KITSAP/BUSINESS—VERY GREAT COMPANY is unique, but there are a few things that every business must get right at the beginning. We stress this so often because a startup witnessed up at its foundation cannot be fixed.
Beginnings are special.
They are qualitatively different from all that comes afterward. This was true 13.8 billion years ago, at the founding of our cosmos: in the earliest microseconds of its existence, the universe expanded by a factor of 1030—a million trillion. As cosmogonic epochs came and went in those first few moments, physics’ very laws differed from those we know today.
It was also true 227 years ago at the founding of our country: fundamental questions were open for debate by the Framers during the few months they spent together at the Constitutional Convention. How much power should the central government have? How should representation in Congress be apportioned? Whatever your views on the compromises reached that summer in Philadelphia.
After ratifying the Bill of Rights in 1791, we’ve amended the Constitution only 17 times. Today, California has the Senate’s exact representation as Alaska, even though it has more than 50 times as many people. Maybe that’s a feature, not a bug, But we’re probably stuck with it as long as the United States exists. Another constitutional convention is unlikely; today, we debate only more minor questions.
Companies are like countries in this way. Bad decisions made early on—if you choose the wrong partners or hire the wrong people, for example=—are very hard to correct after they are made. It may take a crisis on the order of bankruptcy before anybody even tries to fix them. As a founder, your first job is to get the first things right because you cannot build a great company on a flawed foundation.
FOUNDING MATRIMONY
When you start something, the first and most crucial decision you make is to create it. Choosing a co-founder is like getting married, and founder conflict is just as ugly as divorce. Optimism abounds at the start of every relationship. It’s unromantic to think soberly about what could go wrong, so people don’t. But if the founders develop irreconcilable differences, the company becomes the victim.

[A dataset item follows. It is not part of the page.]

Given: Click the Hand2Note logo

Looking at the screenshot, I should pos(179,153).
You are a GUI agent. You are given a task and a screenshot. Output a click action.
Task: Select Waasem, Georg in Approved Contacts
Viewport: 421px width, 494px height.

In 1999, Luke Nosek was a co-founder at PayPal. But a year before PayPal, his colleague invested in a company Luke started with someone else. It was his first startup; it was one of his colleague’s first investments. Neither of us realized it then, but the venture was doomed to fail from the beginning because Luke and his co-founder were a terrible match. Luke is a brilliant and eccentric thinker; his co-founder was an MBA type who didn’t want to miss out on the ’90s gold rush. They met at a networking event, talked for a while, and decided to start a company together. That’s no better than marrying the first person you meet at the slot machines in Vegas: you might hit the jackpot, but it probably won’t work. Their company blew up and eventually lost the money.
Now when he considers investing in a startup, he studies the founding teams. Technical abilities and complementary skill sets matter, but how well the founders know each other and how well they work together matter just as much. Founders should share a prehistory before they start a company together—otherwise, they’re just rolling dice.